The SNOMED CT analytics techniques described in the previous chapter only become useful when performing a specific analytics task intended to meet a business need. In this chapter, we consider a range of analytics tasks, which are either enabled or enhanced by using these SNOMED CT techniques.
The analytics tasks which can benefit from the use of SNOMED CT techniques can be considered in three broad categories, as shown in Figure 7-1:
- Point of care analytics, which benefits individual patients and clinicians. This includes historical summaries, decision support and reporting.
- Population-based analytics, which benefits populations.

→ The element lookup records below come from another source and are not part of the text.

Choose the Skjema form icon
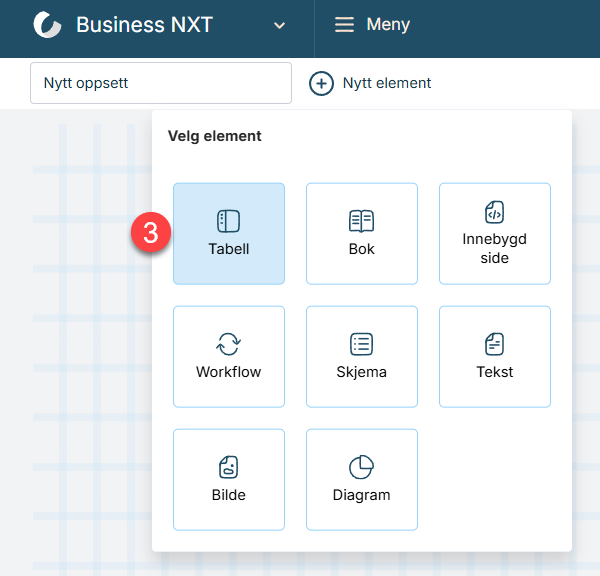600x576 pixels. click(x=361, y=344)
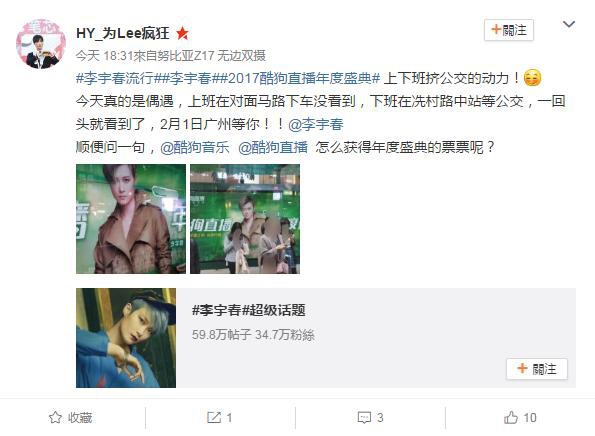Like the post with thumbs-up icon

coord(511,417)
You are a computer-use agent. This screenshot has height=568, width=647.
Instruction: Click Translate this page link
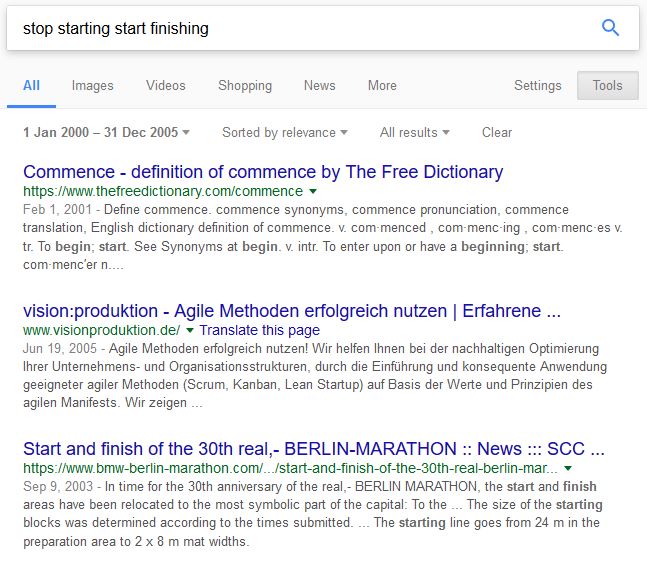tap(259, 330)
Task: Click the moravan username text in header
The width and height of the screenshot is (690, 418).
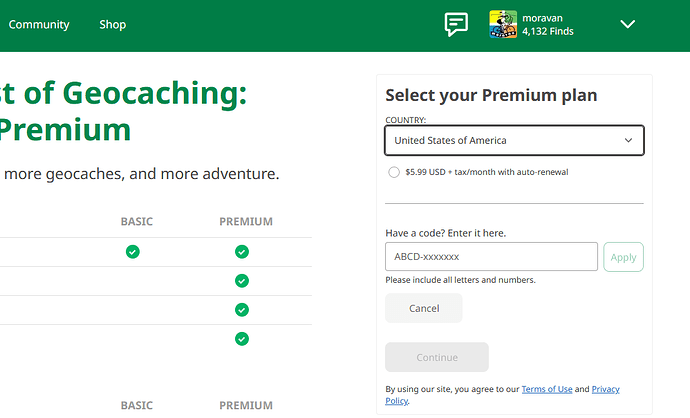Action: pos(542,18)
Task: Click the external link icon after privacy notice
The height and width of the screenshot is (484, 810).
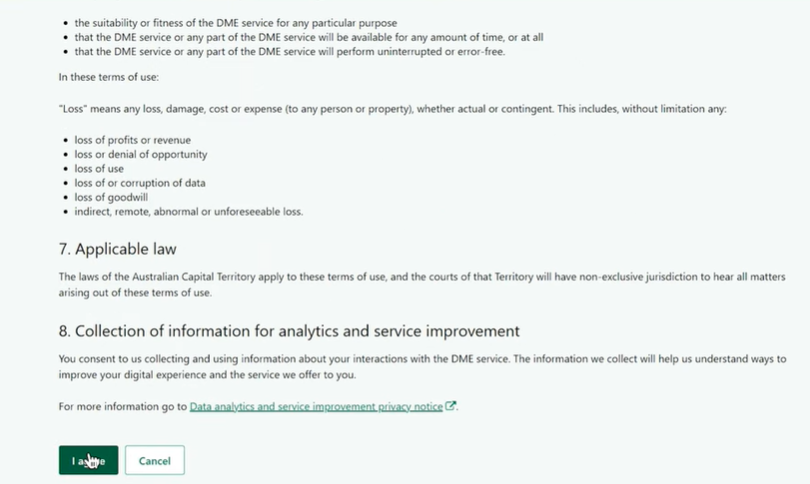Action: (x=451, y=407)
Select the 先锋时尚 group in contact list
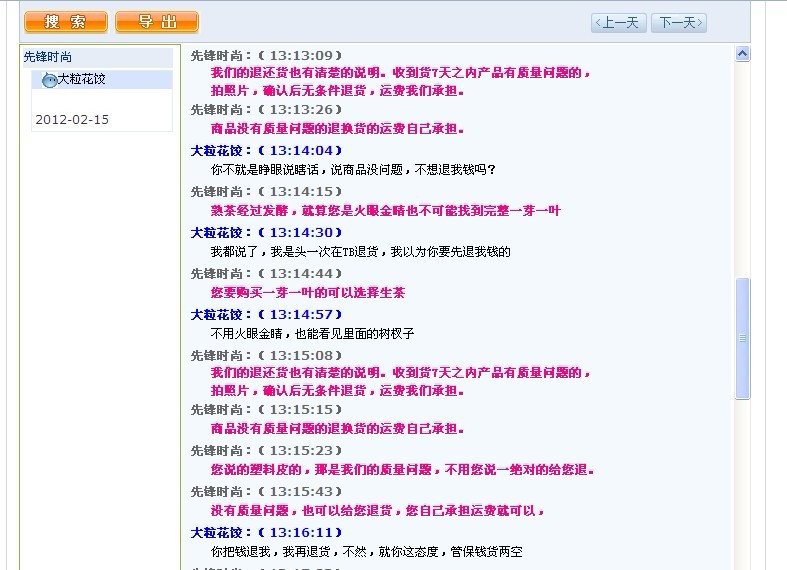This screenshot has width=787, height=570. (48, 57)
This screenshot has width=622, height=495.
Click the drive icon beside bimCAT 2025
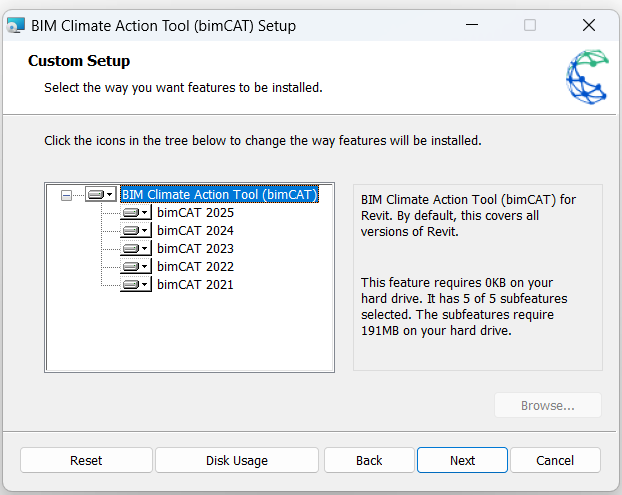tap(131, 213)
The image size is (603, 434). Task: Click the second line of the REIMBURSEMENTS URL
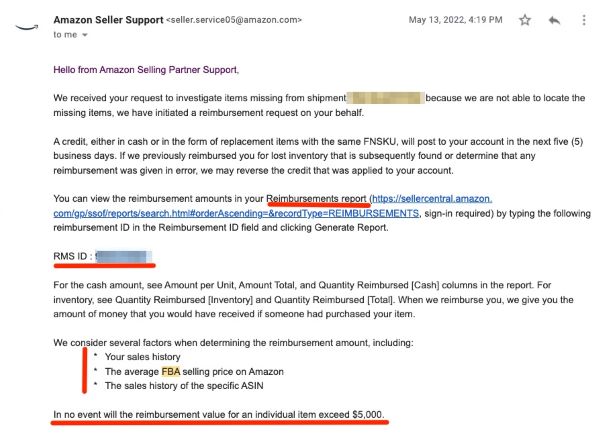tap(236, 213)
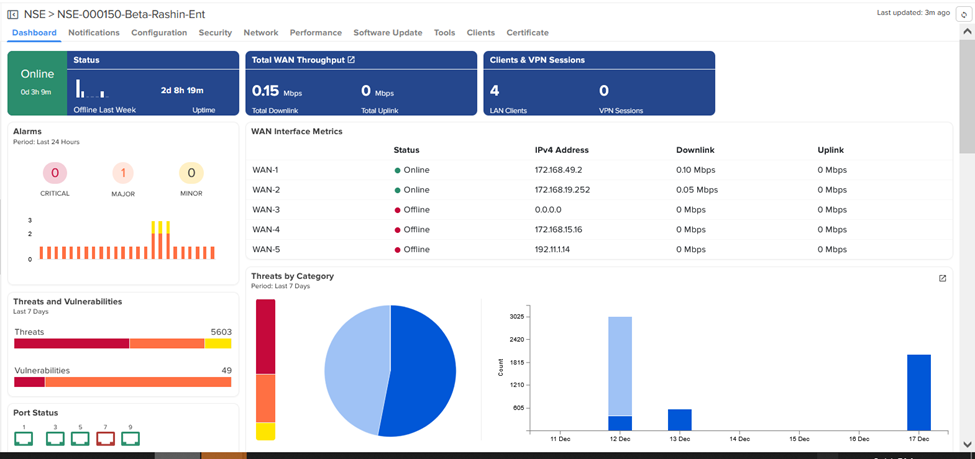Viewport: 975px width, 459px height.
Task: Click port 9 icon in Port Status
Action: (x=130, y=438)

This includes trend analysis, public health surveillance, pharmacovigilance, care delivery audits and healthcare service planning.
- Clinical research, which is used to improve clinical assessment and treatment guidelines. This includes identification of clinical trial candidates, predictive medicine and semantic searching of clinical knowledge.

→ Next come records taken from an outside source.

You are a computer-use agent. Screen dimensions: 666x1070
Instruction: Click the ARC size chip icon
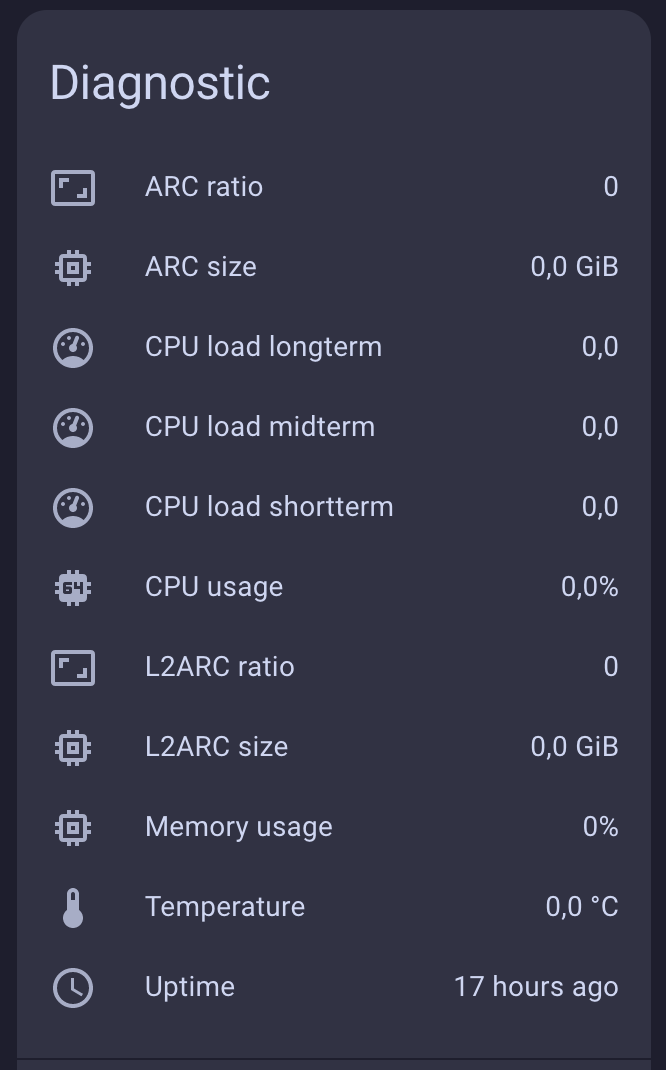[72, 267]
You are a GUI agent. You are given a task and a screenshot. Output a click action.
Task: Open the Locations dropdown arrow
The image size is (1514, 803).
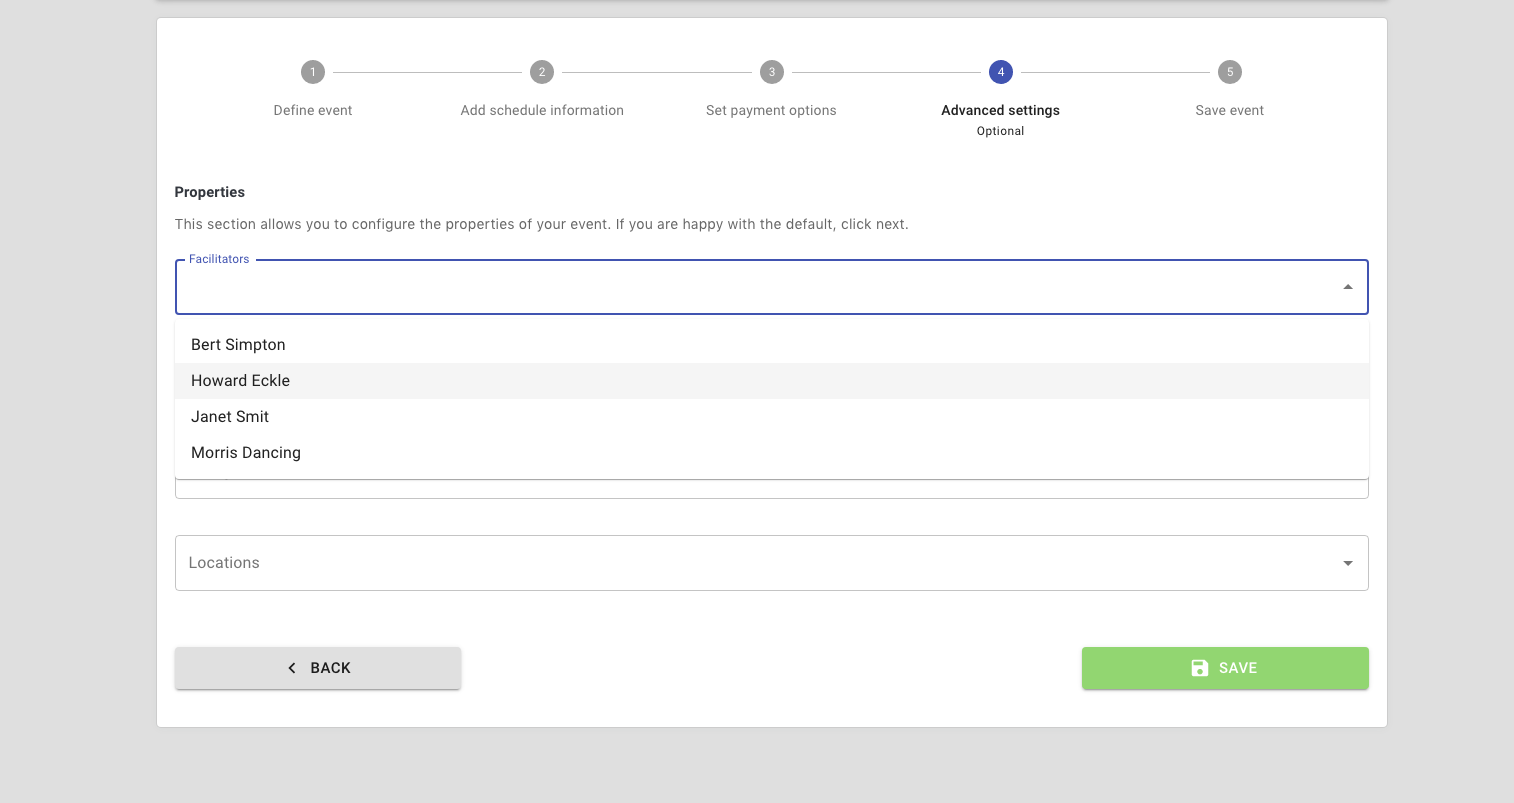[x=1347, y=562]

Figure 7-1: Analytics tasks that can benefit from SNOMED CTMany of these tasks use business intelligence capabilities, similar to those used in other sectors, such as manufacturing, retail and transportation. Business intelligence is the provision of historic, current and predictive views of information. Such services include reporting, online analytical processing (OLAP), data mining, process mining, complex event processing, benchmarking, text mining, predictive analysis and prescriptive analytics. In many cases, a data warehouse is used as the platform on which these services are provided (see section 8.2 Data Warehouse).
The combination of these business intelligence techniques with the capabilities of SNOMED CT creates new opportunities to improve healthcare delivery.